***** The data *****

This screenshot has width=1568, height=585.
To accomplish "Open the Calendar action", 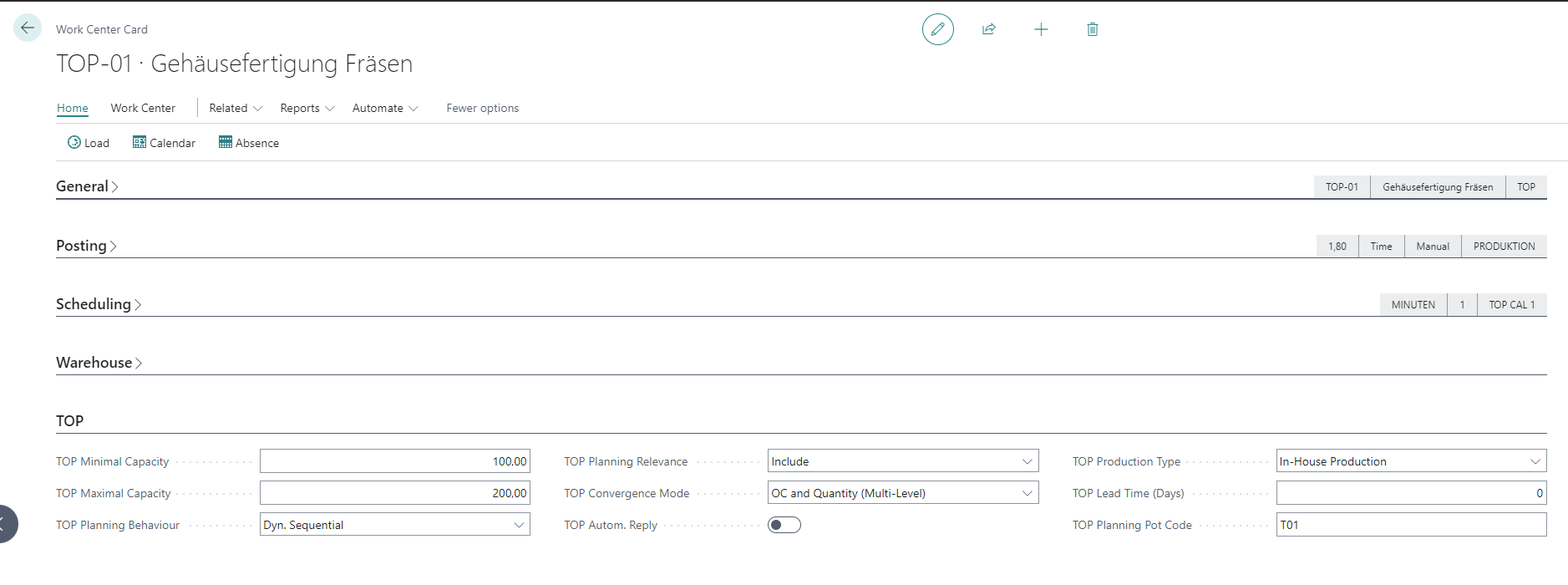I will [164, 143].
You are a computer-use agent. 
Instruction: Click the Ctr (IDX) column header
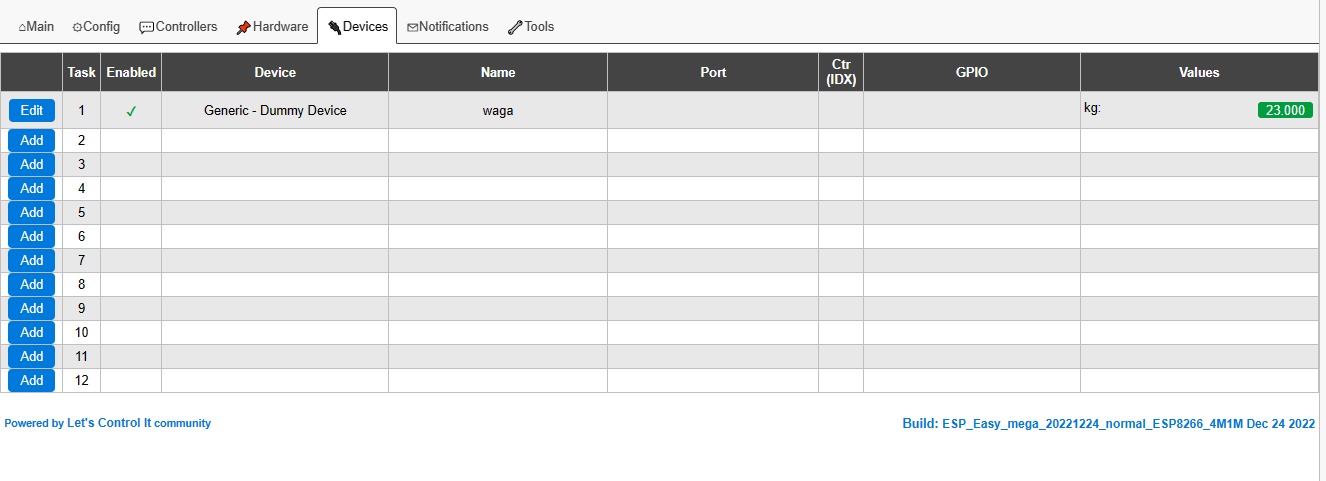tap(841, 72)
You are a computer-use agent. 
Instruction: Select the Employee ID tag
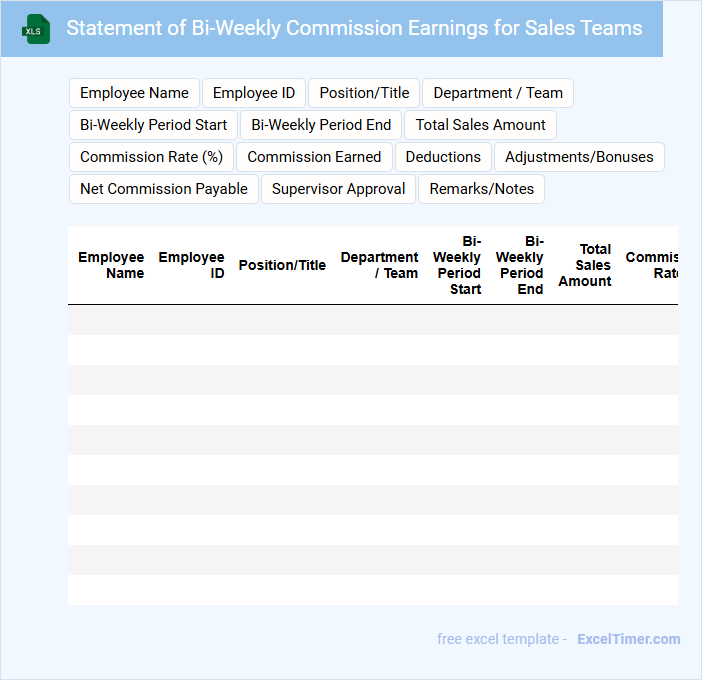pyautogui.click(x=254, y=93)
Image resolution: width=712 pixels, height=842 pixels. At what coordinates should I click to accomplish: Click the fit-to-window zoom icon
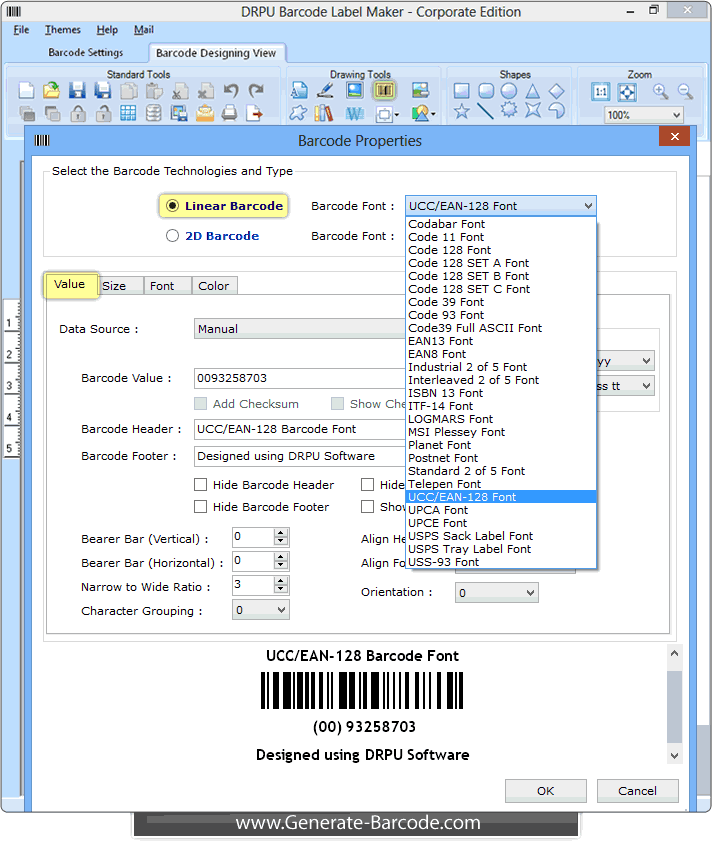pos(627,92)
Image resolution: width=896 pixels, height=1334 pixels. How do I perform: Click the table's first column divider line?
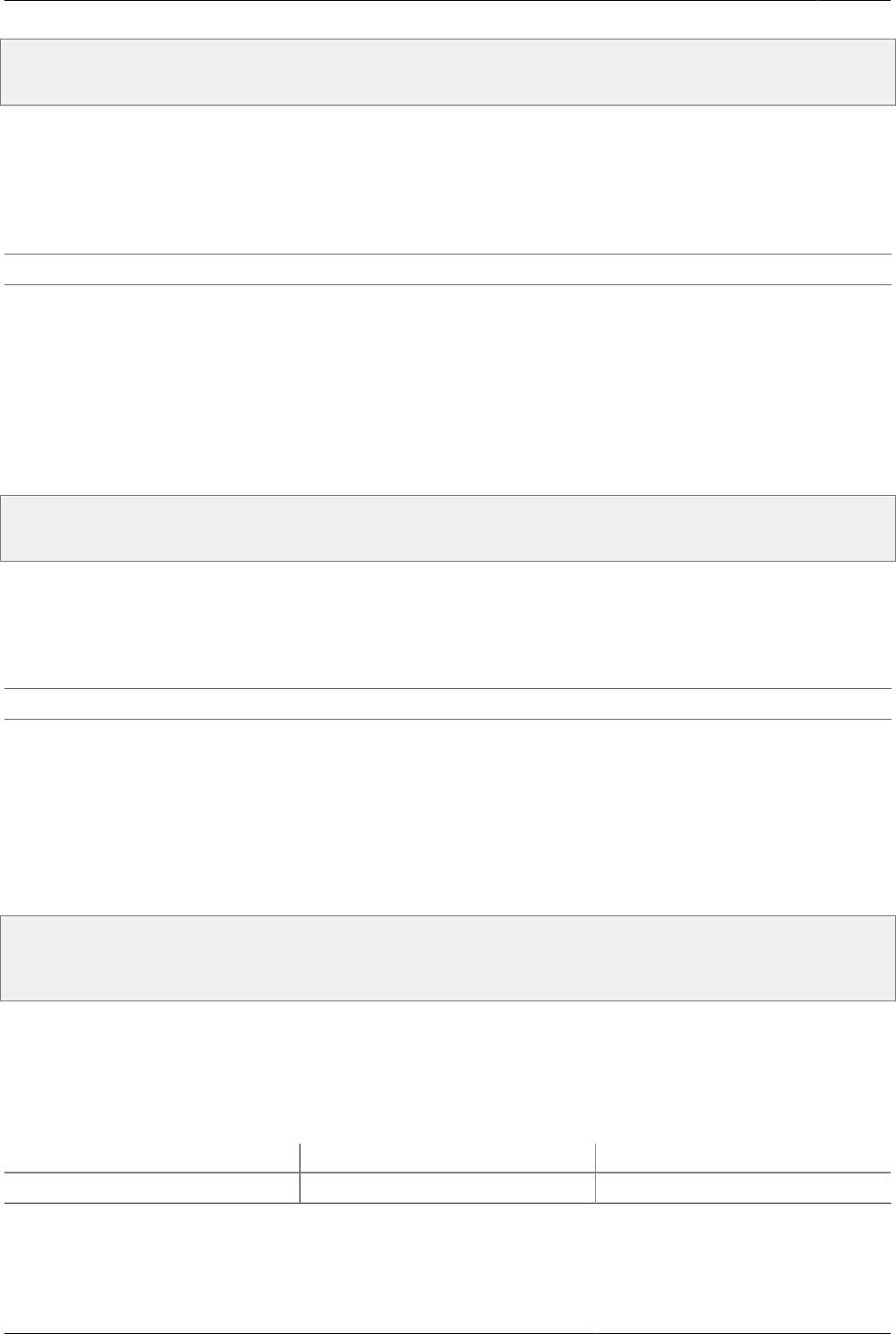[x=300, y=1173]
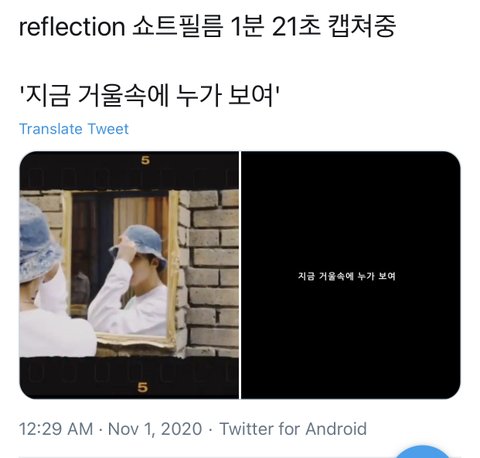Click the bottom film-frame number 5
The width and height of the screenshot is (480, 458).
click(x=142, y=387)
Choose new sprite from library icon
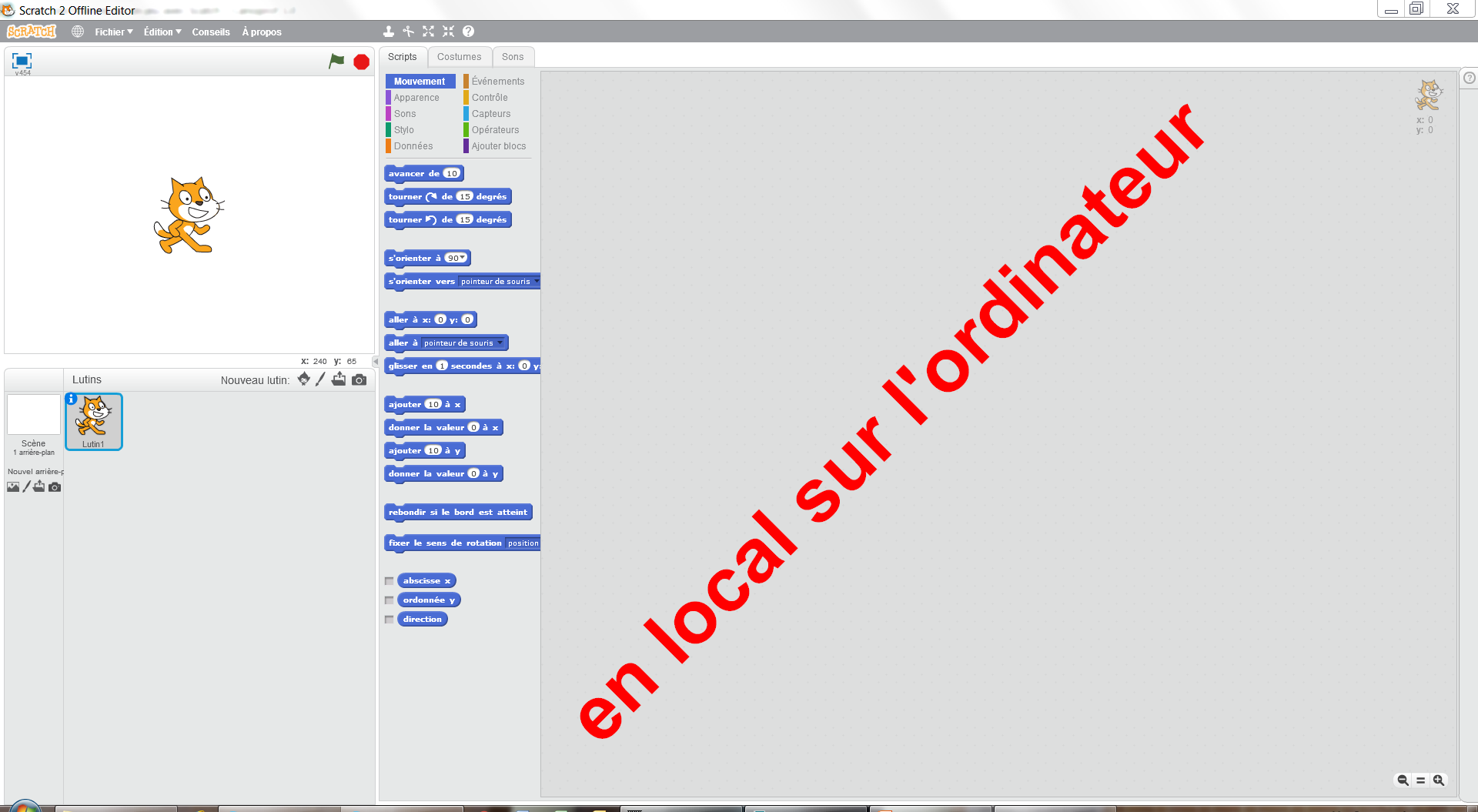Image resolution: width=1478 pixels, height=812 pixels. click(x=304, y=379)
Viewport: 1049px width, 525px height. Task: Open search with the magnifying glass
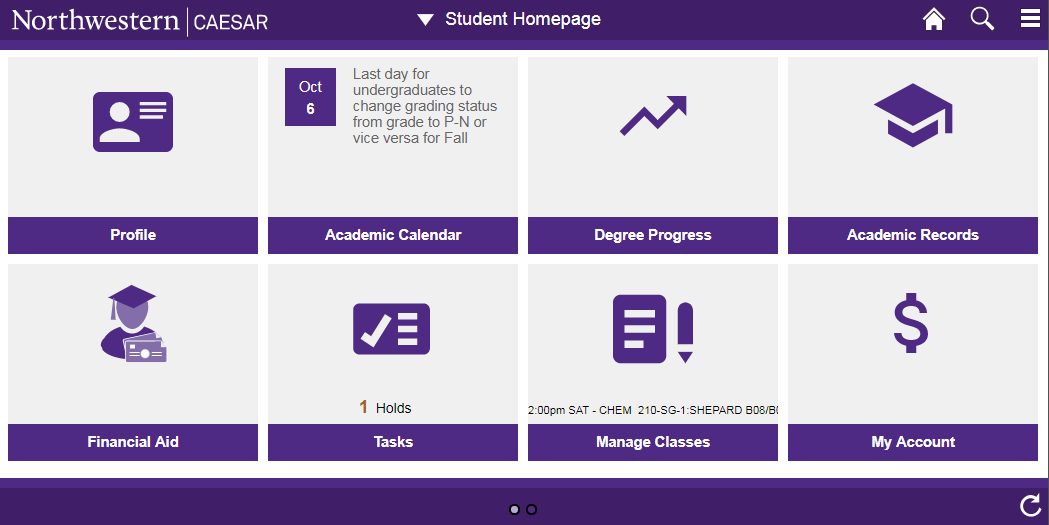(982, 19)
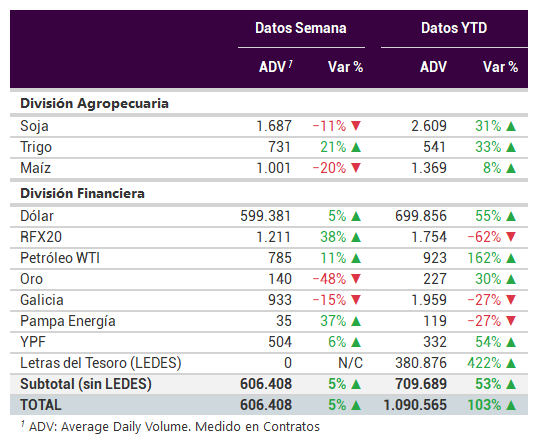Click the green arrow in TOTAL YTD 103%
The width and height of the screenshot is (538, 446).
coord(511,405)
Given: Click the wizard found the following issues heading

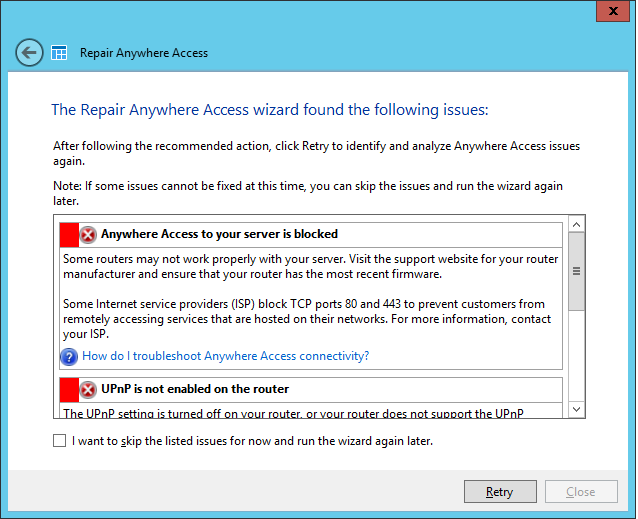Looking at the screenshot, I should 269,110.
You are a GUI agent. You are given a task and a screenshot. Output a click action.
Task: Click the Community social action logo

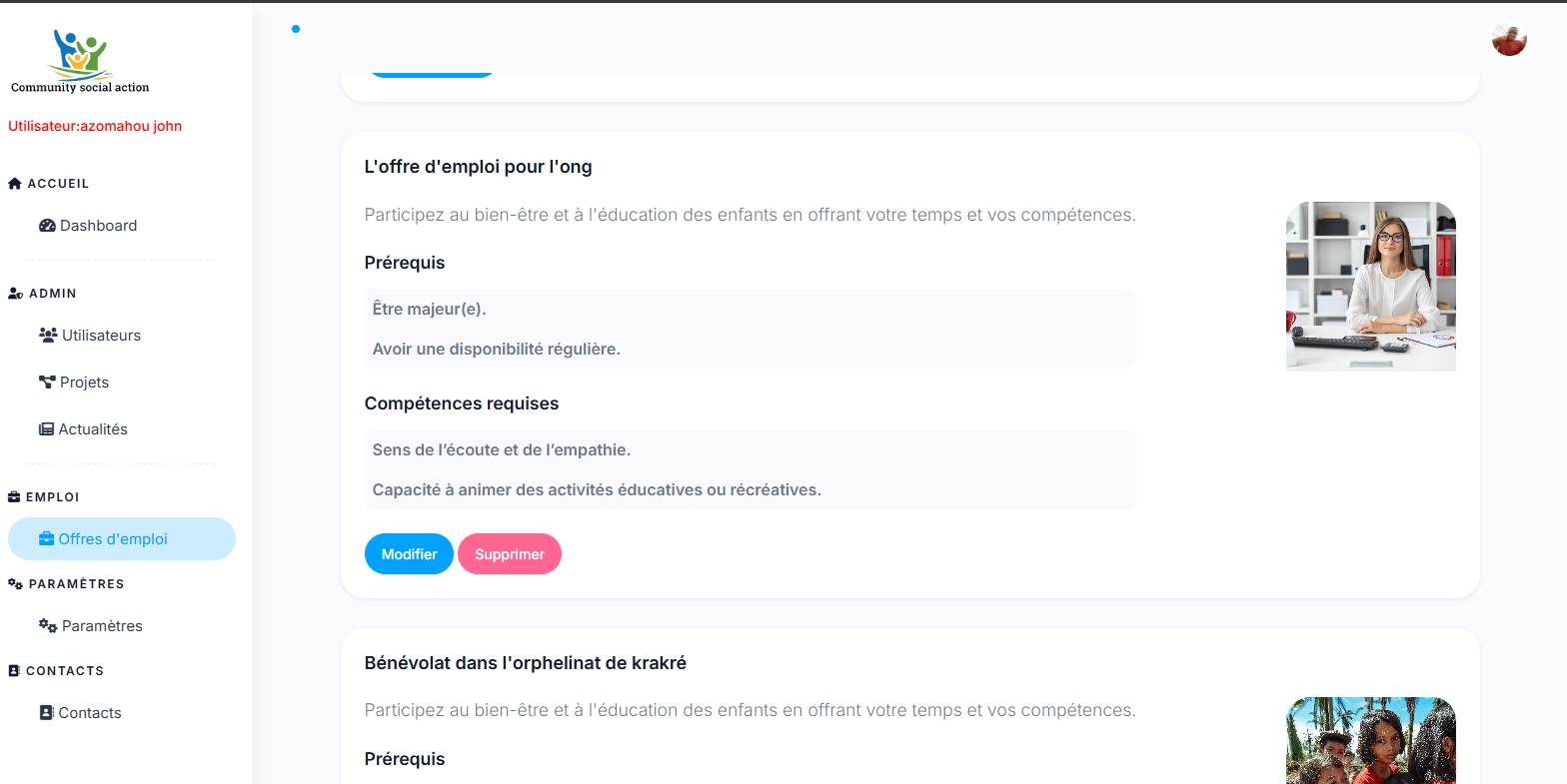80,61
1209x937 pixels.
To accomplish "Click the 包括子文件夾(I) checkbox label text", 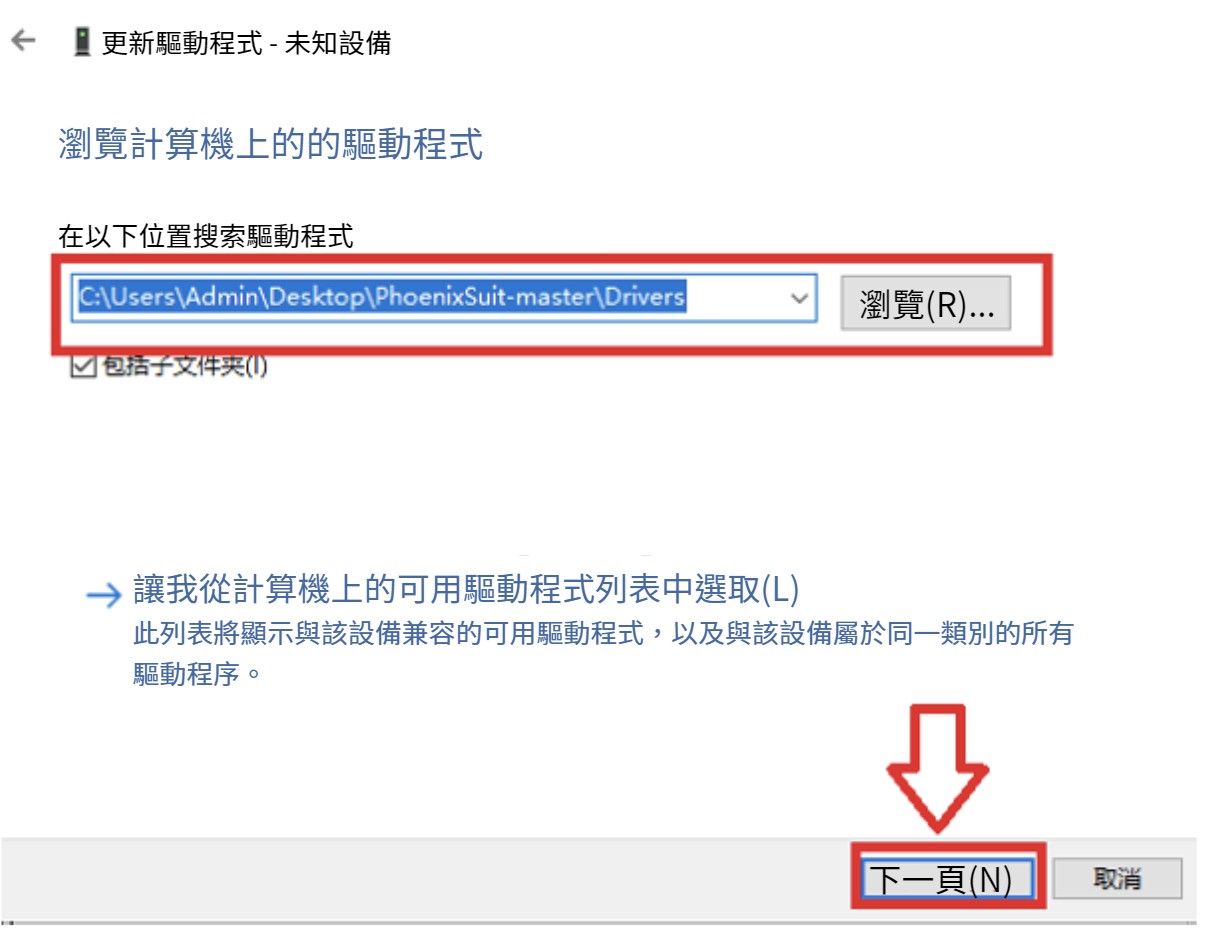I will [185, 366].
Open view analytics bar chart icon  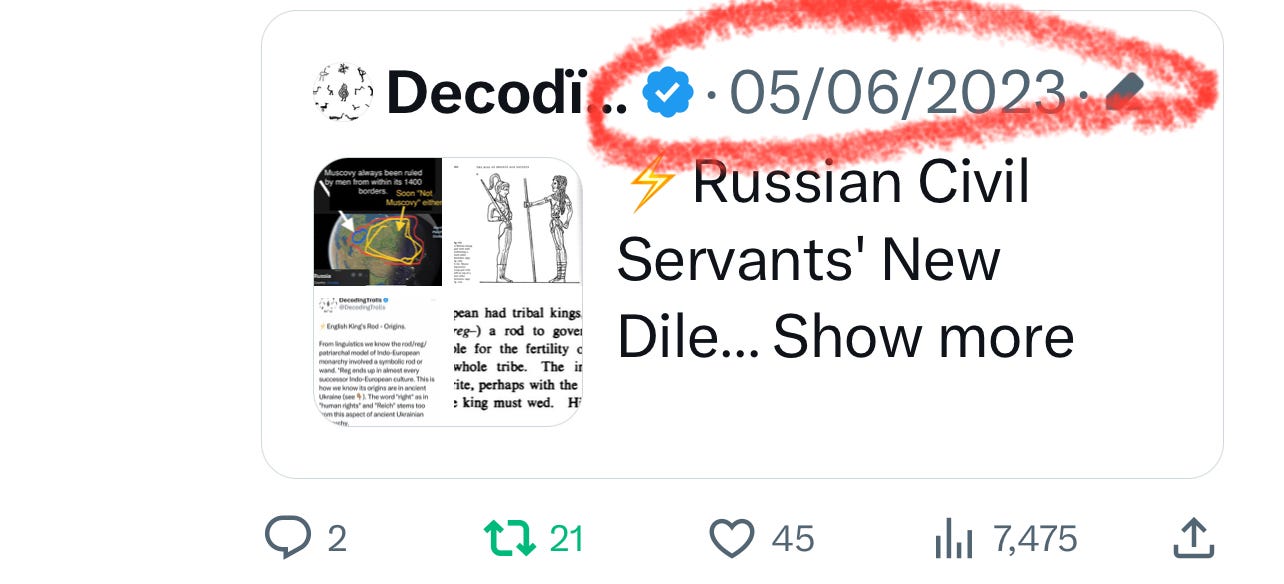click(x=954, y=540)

*****

• Written instruction
Rewrite the listing from the line with "Image resolution: width=896" up to and including the line with "coord(511,405)", replacing "magnifying glass" with "lens icon" and leaving everything else unchanged. Omit the pictures.

• Result for this task
Image resolution: width=896 pixels, height=1334 pixels. How do I perform: Click the table's first column divider line?
[x=300, y=1173]
Click the bottom film-frame number 5
The width and height of the screenshot is (480, 458).
click(x=142, y=387)
Choose new sprite from library icon
Image resolution: width=1478 pixels, height=812 pixels. click(x=304, y=379)
Viewport: 1049px width, 525px height. Task: Open search with the lens icon
(982, 19)
Click the green arrow in TOTAL YTD 103%
The width and height of the screenshot is (538, 446).
coord(511,405)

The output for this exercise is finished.